## TASK REQUIREMENTS
Nothing should appear in the answer except the lines from the one with "Instruction: Click the" through the end of the listing below, transcribed exactly and without pictures.

INPUT FOR THIS TASK: Begin

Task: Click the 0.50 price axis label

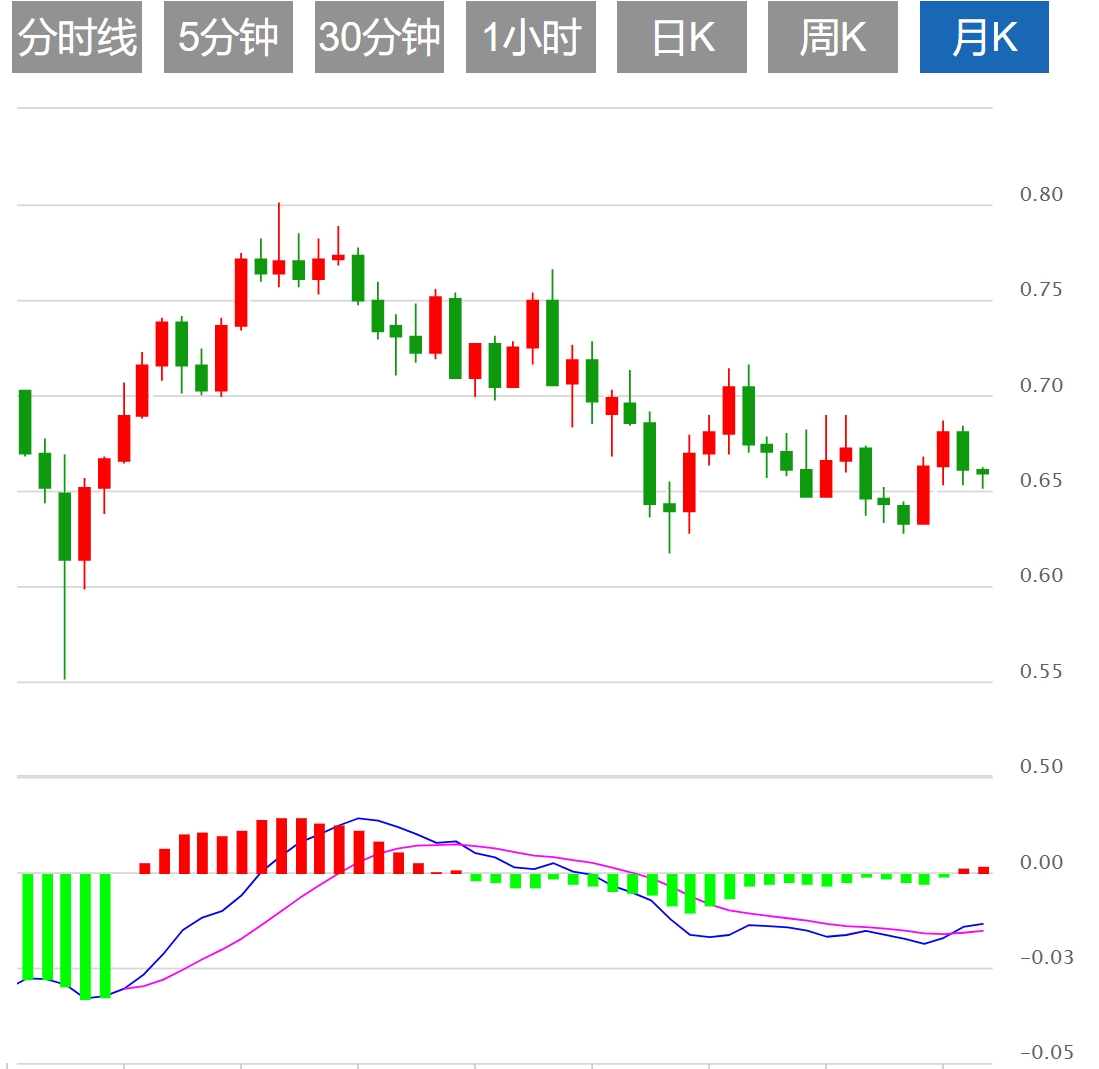Action: (x=1041, y=767)

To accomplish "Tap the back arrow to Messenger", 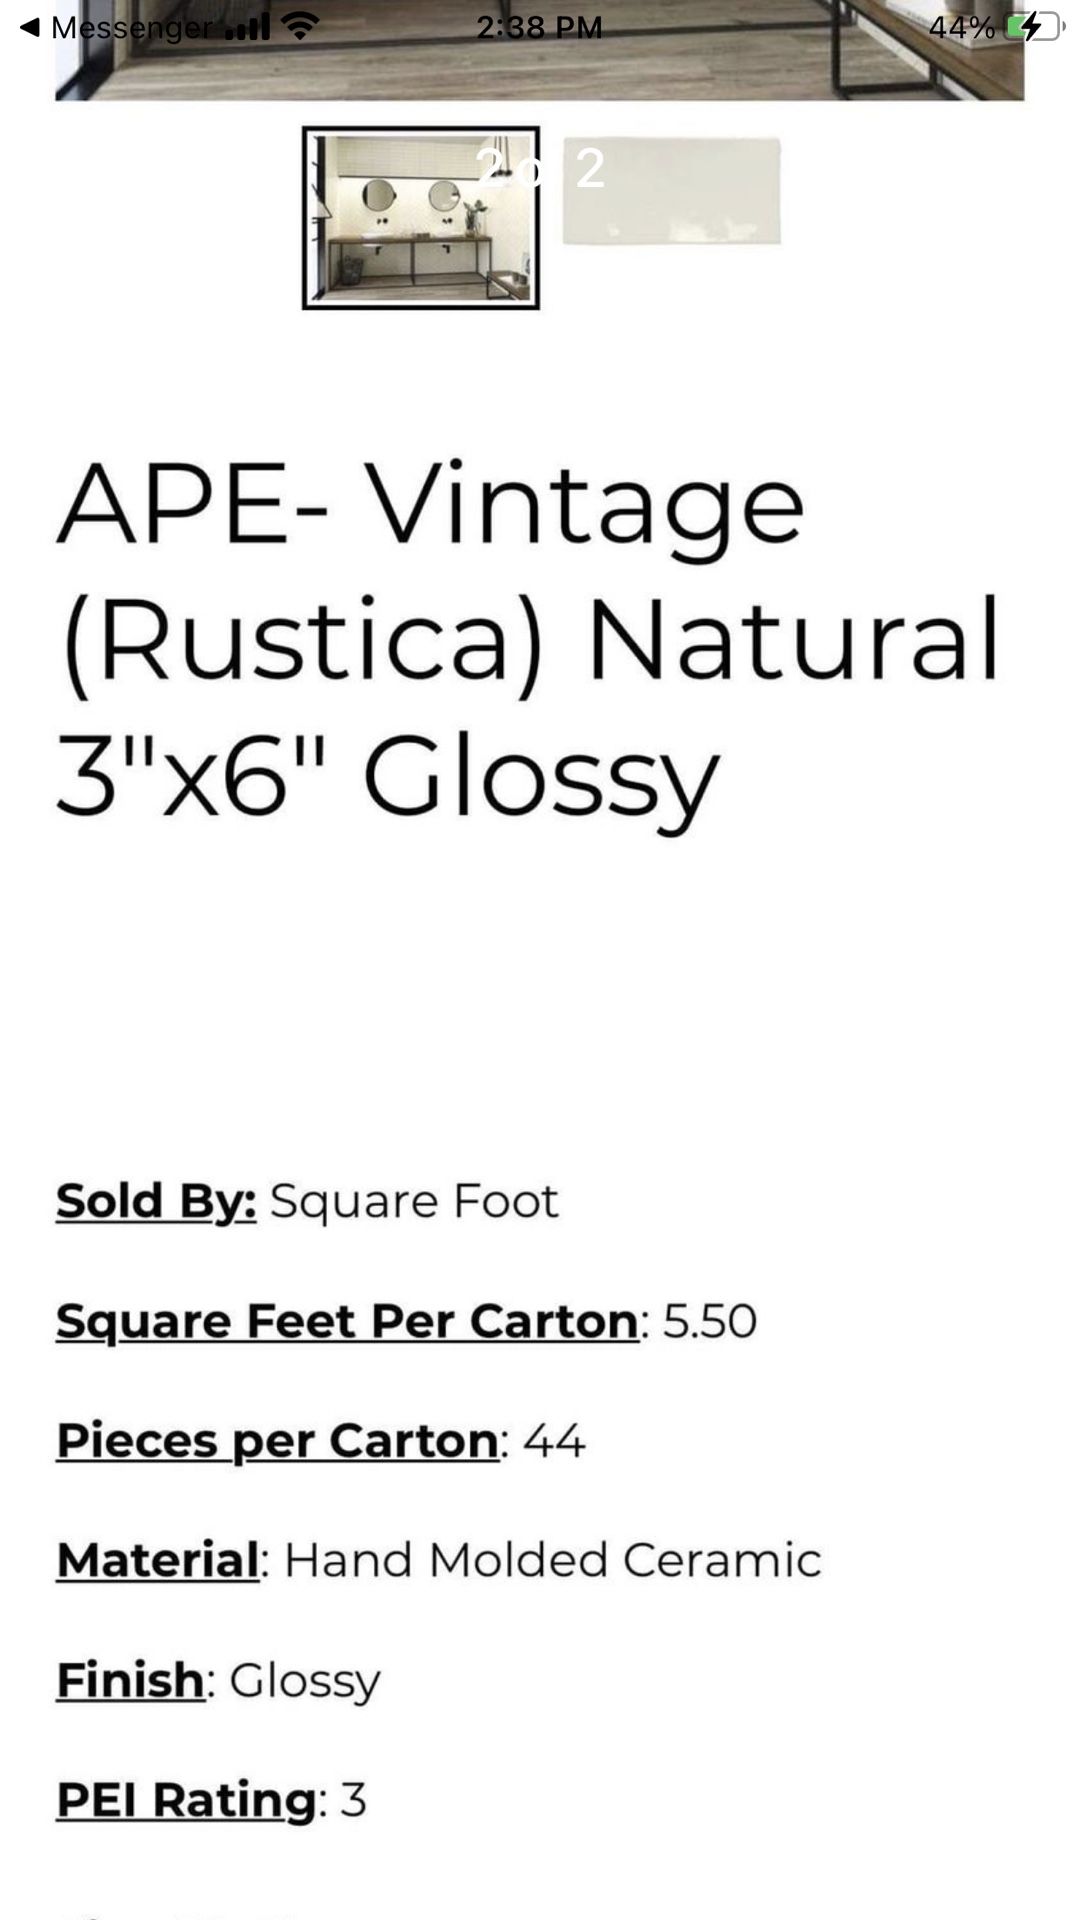I will pos(30,28).
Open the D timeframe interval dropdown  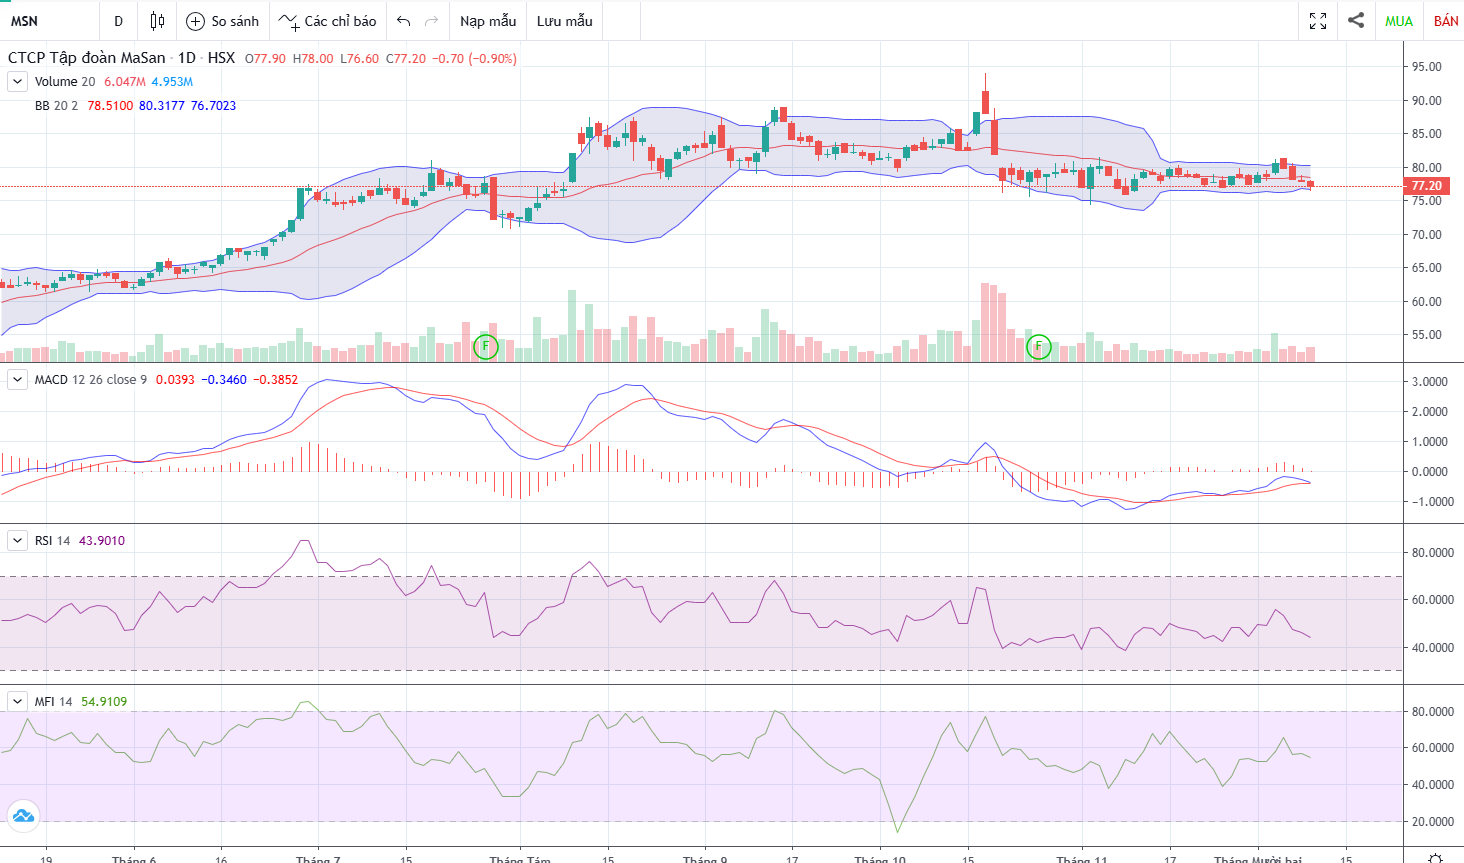(x=118, y=21)
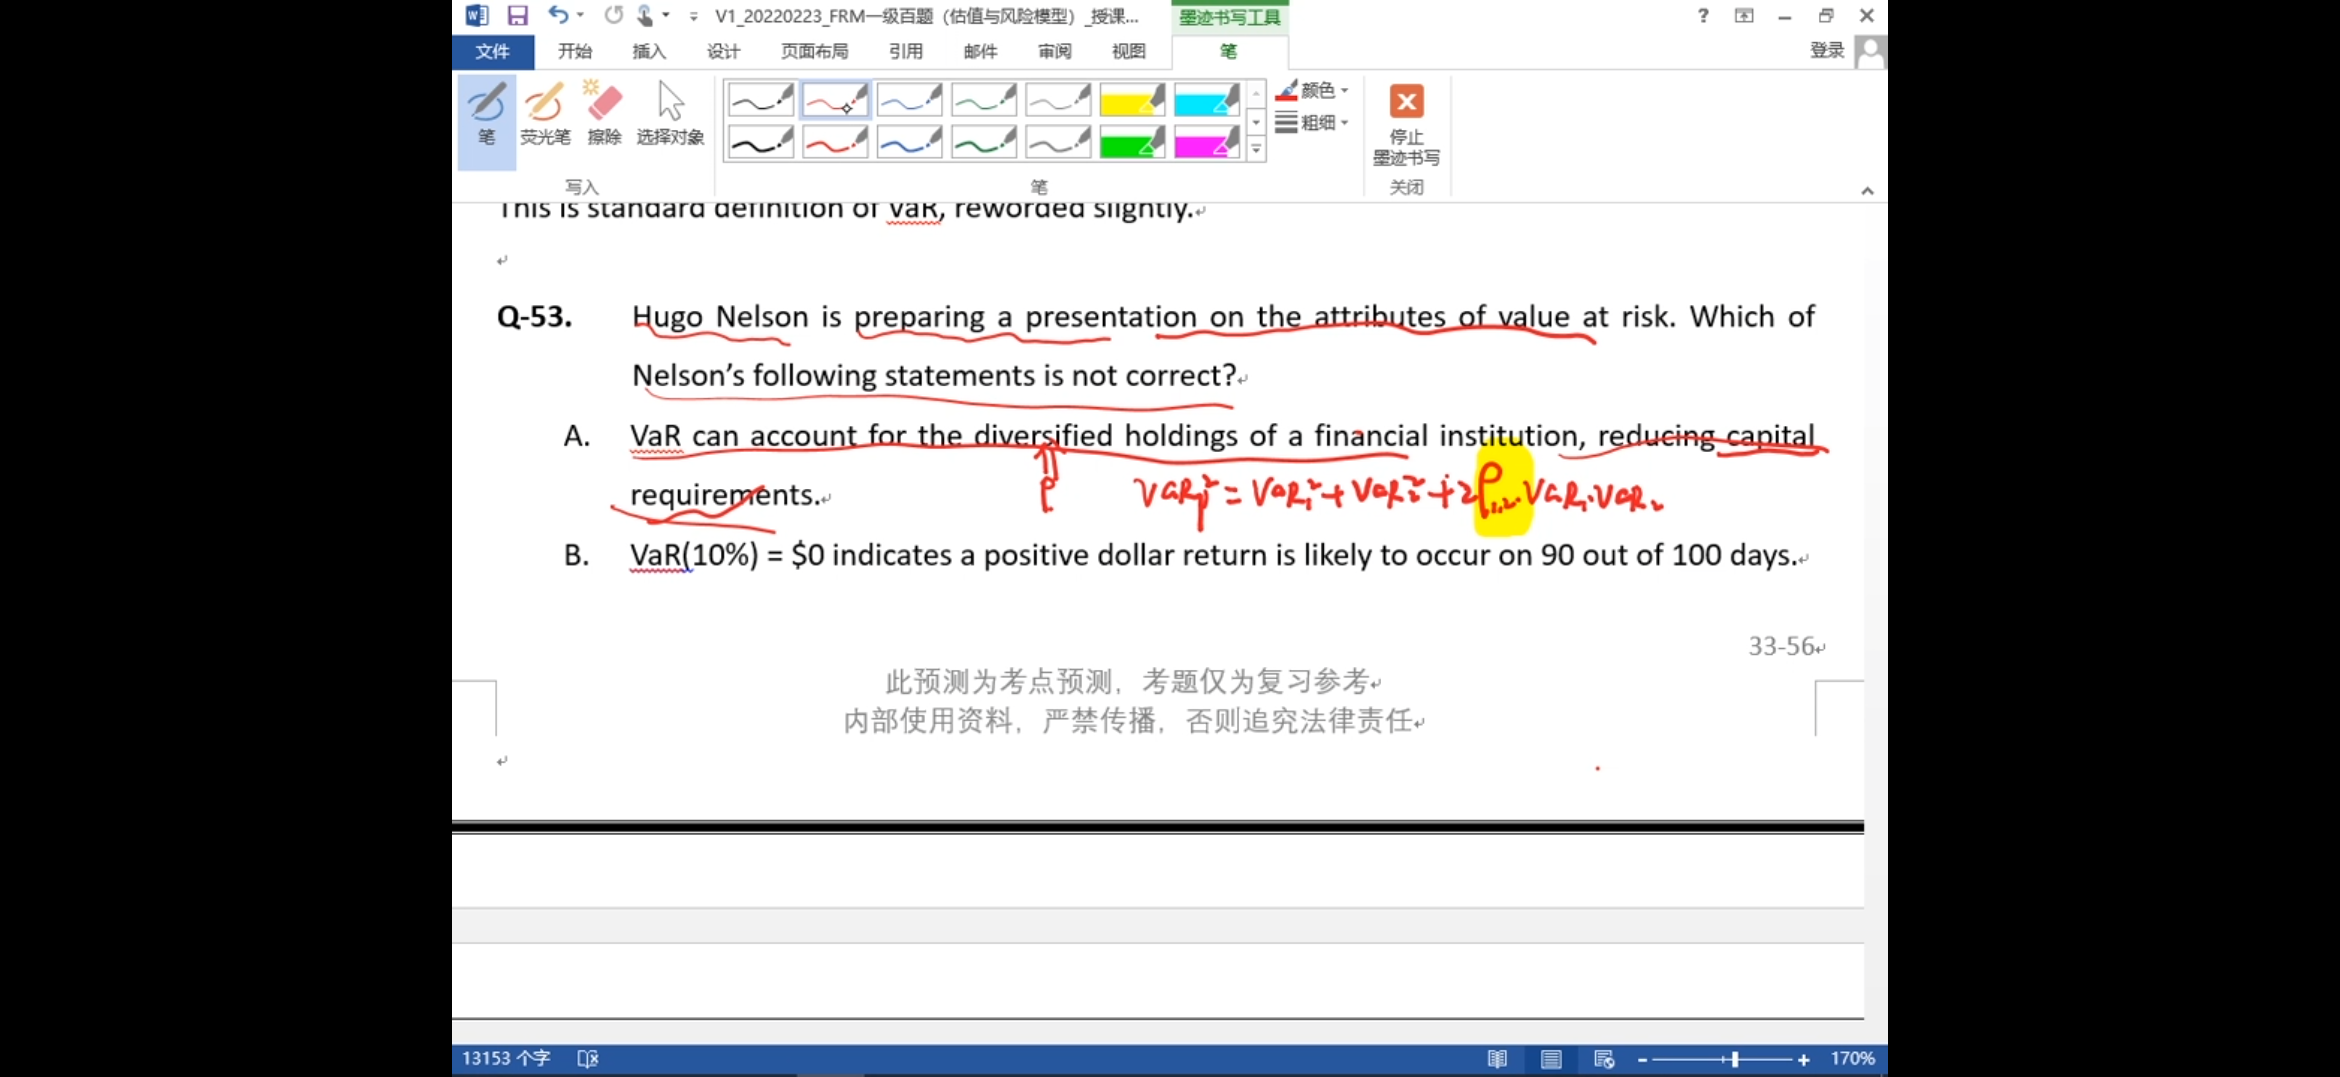
Task: Collapse the ribbon with the arrow
Action: pos(1867,190)
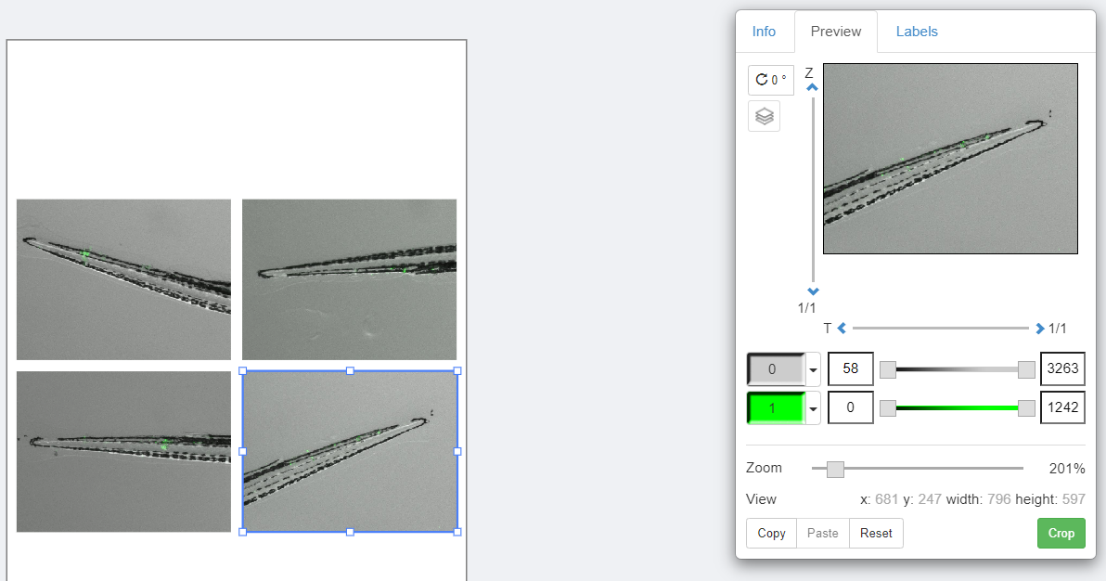Open channel 0 color dropdown

pyautogui.click(x=812, y=369)
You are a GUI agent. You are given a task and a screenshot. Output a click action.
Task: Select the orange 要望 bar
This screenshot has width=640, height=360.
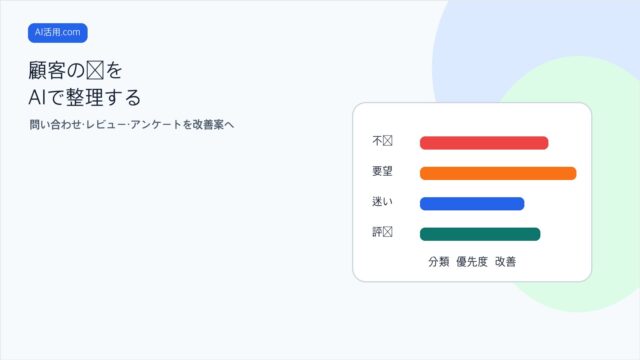coord(498,173)
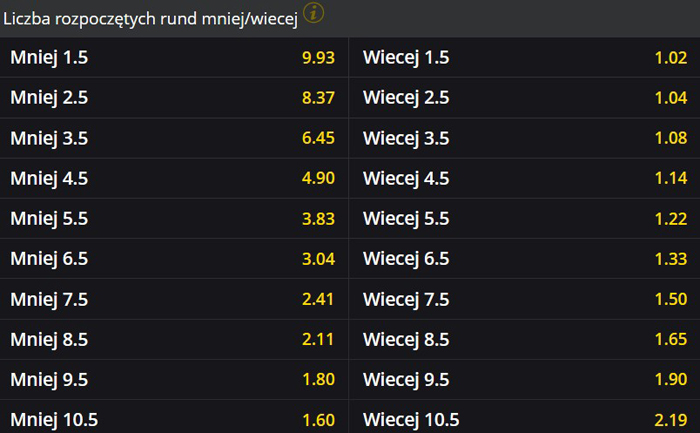This screenshot has height=433, width=700.
Task: Pick Wiecej 8.5 at 1.65
Action: 524,339
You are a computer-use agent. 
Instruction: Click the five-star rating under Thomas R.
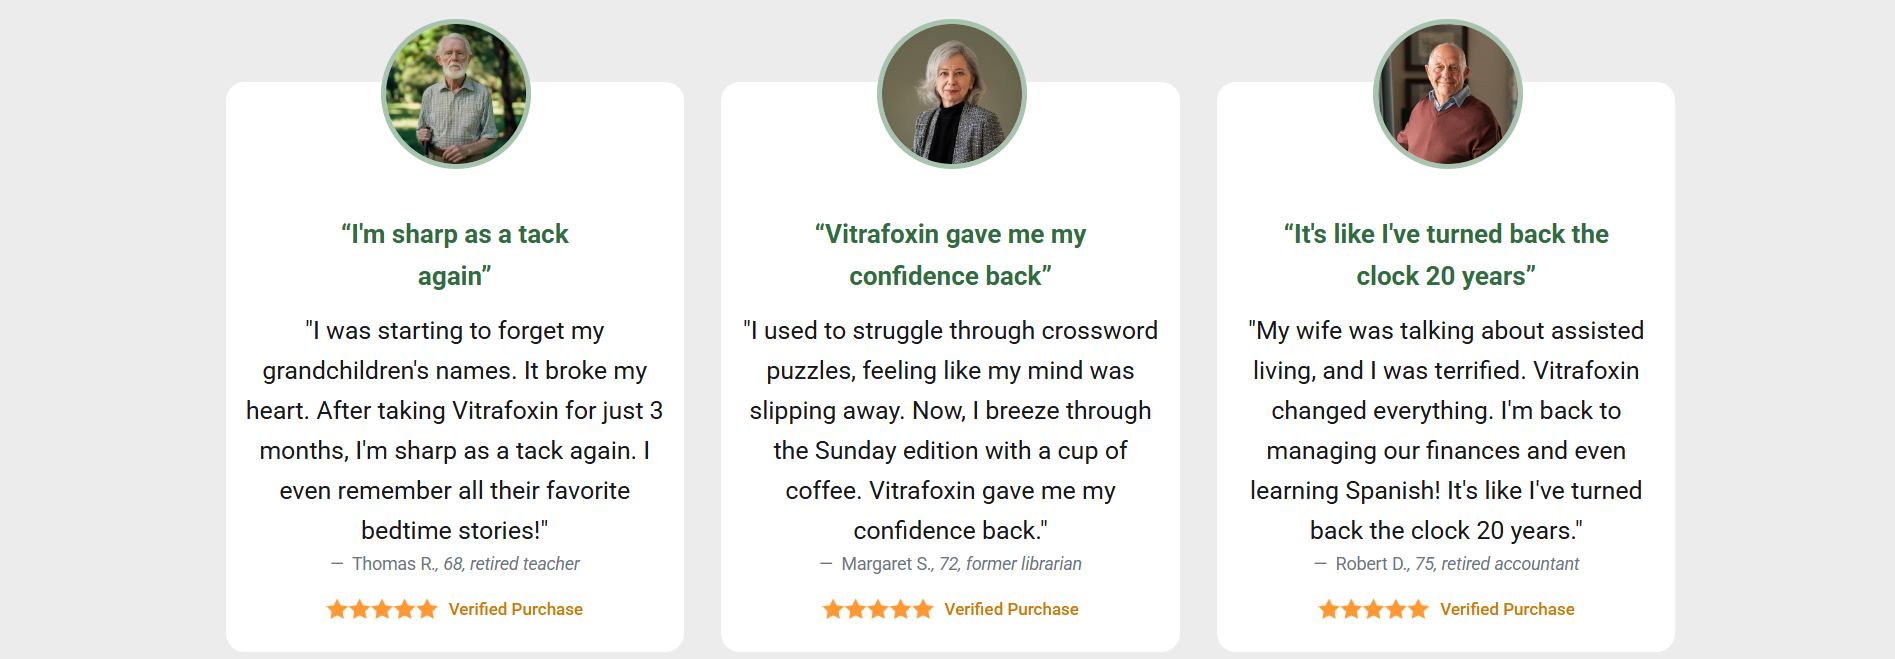[382, 609]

INPUT FOR THIS TASK: End

## REPLY TO THE EXERCISE
Instruction: Click the five-star rating under Thomas R.
[382, 609]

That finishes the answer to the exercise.